Problem details:
Return the lines below exactly, please, from the one containing "This screenshot has height=695, width=1110." through the last one, both included, and leave out any pictures.
◇ ◇ ◇ ◇ ◇ ◇ ◇
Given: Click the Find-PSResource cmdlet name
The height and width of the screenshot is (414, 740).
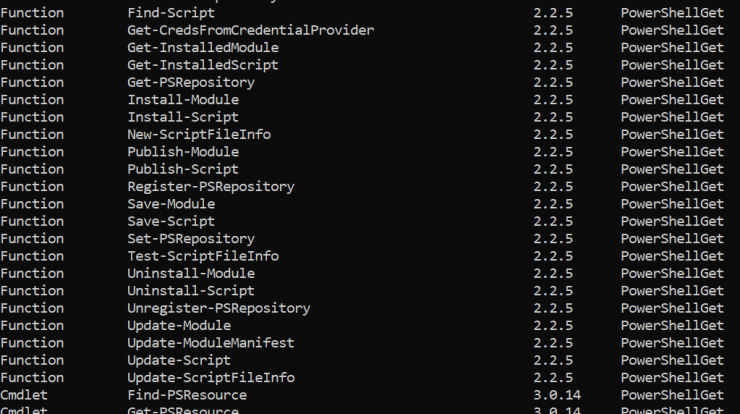Looking at the screenshot, I should click(x=187, y=395).
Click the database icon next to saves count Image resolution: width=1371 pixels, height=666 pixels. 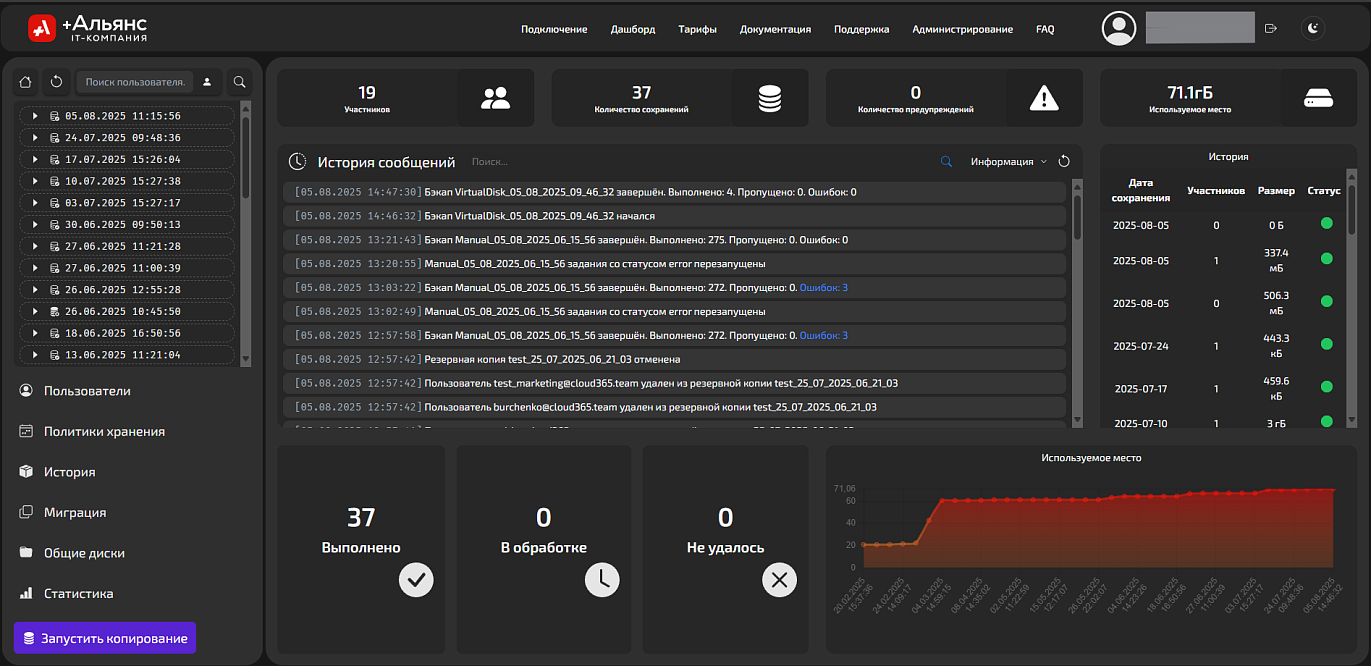tap(770, 98)
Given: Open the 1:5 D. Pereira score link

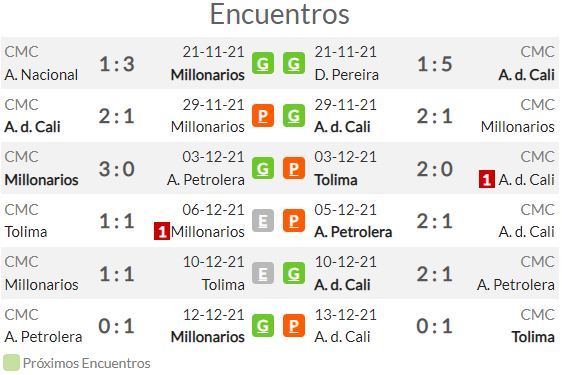Looking at the screenshot, I should (x=434, y=64).
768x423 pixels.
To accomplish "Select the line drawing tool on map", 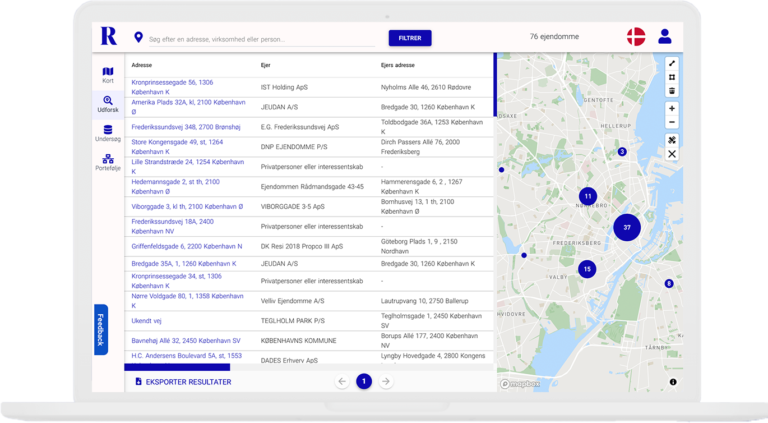I will (x=672, y=63).
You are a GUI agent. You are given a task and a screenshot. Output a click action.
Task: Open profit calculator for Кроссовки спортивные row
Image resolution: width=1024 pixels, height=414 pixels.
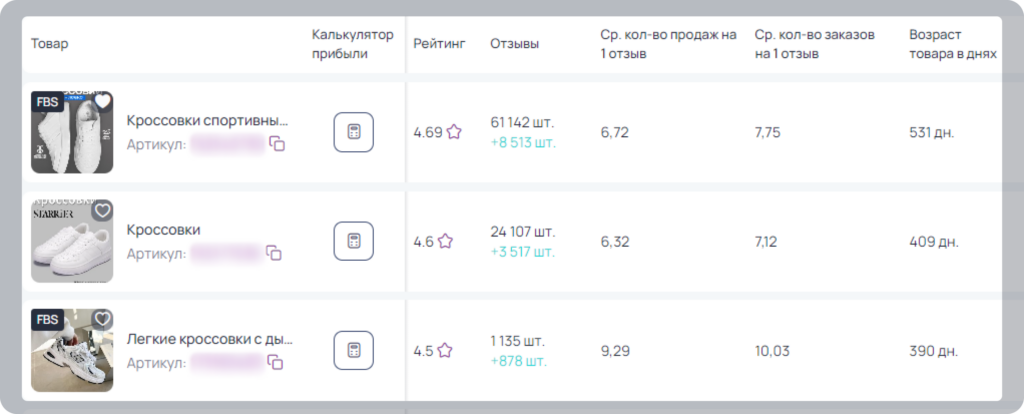[353, 133]
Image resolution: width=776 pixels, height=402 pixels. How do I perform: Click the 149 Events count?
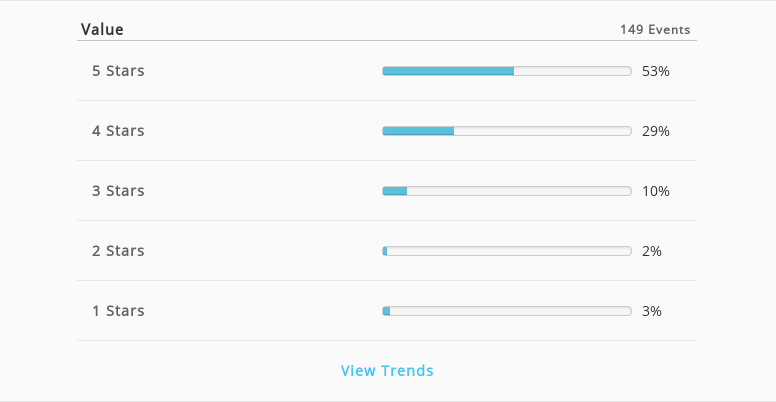655,30
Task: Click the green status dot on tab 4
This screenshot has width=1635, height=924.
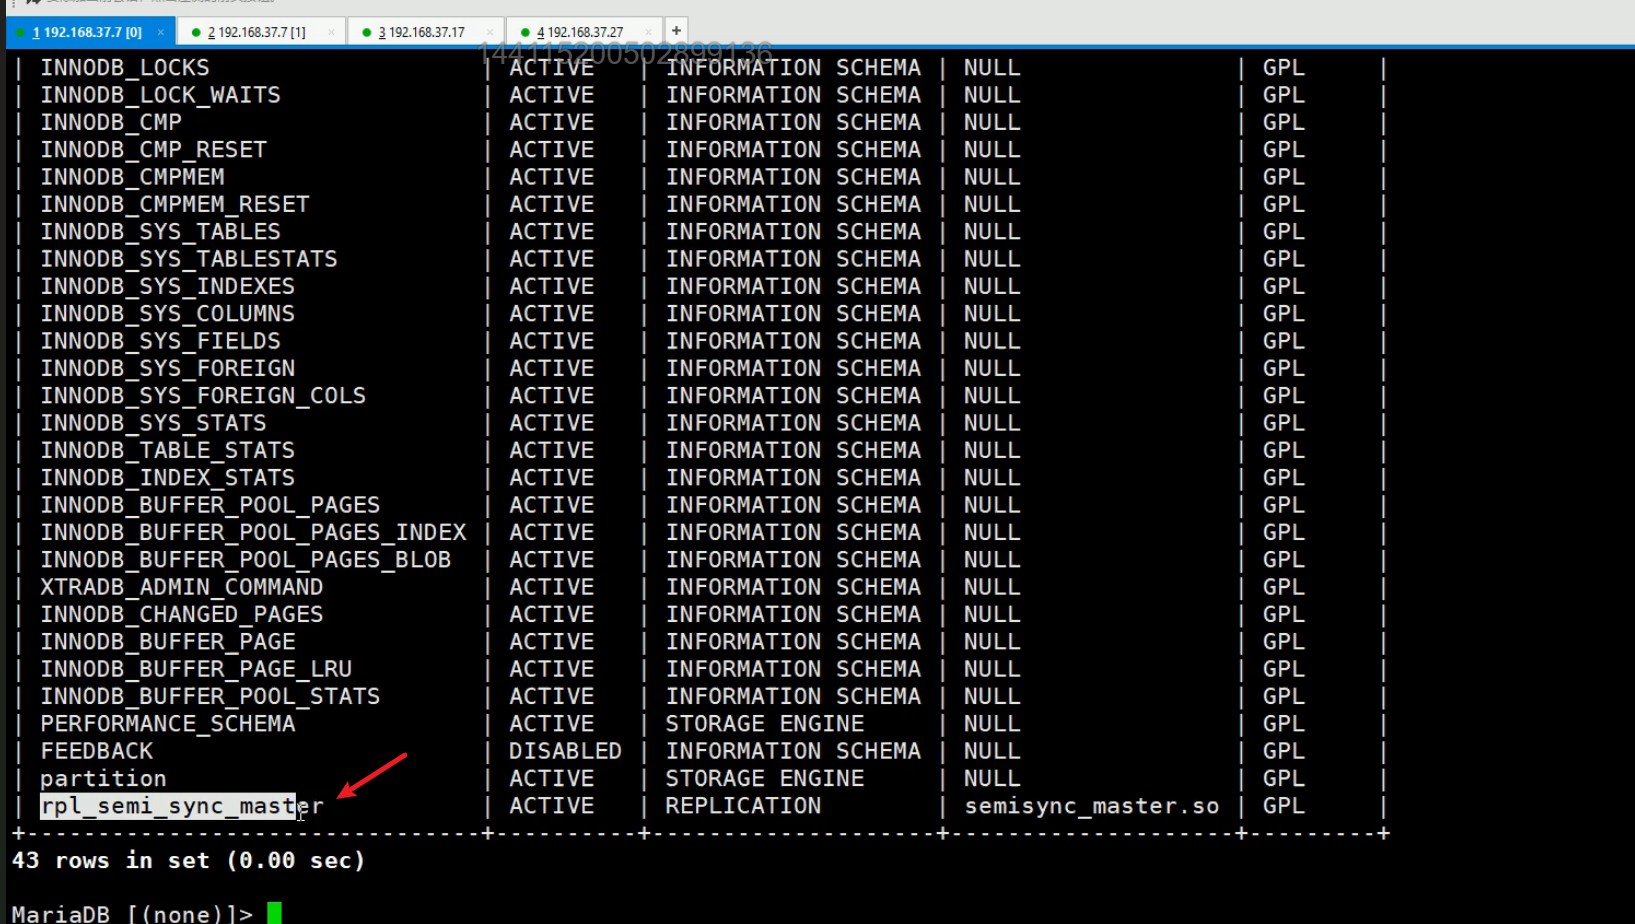Action: pyautogui.click(x=525, y=32)
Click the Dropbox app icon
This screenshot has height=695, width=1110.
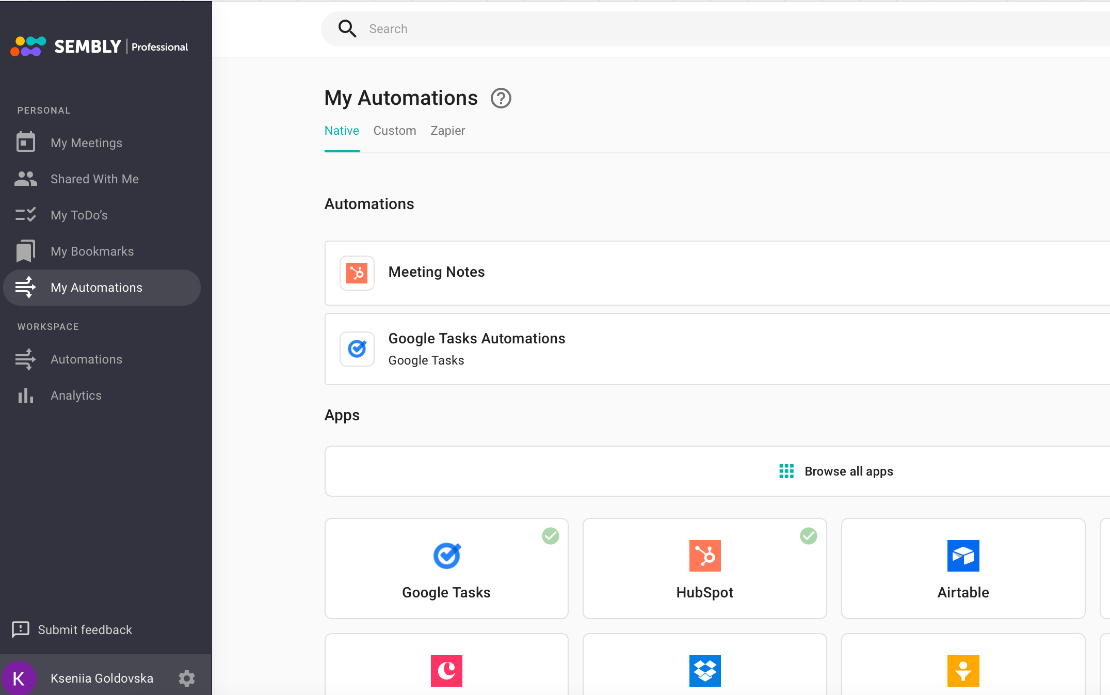coord(705,670)
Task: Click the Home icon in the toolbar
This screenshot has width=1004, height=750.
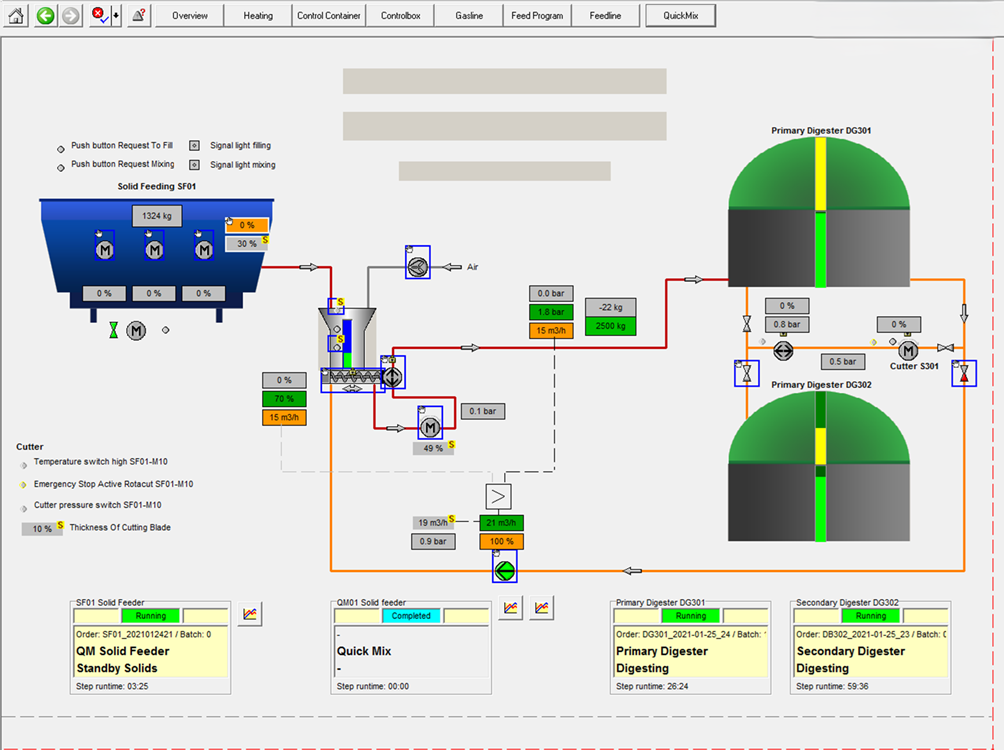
◇ ◇ ◇ ◇ ◇ ◇ ◇
Answer space:
This screenshot has height=695, width=1110.
coord(705,670)
Task: Click the Home icon in the toolbar
This screenshot has width=1004, height=750.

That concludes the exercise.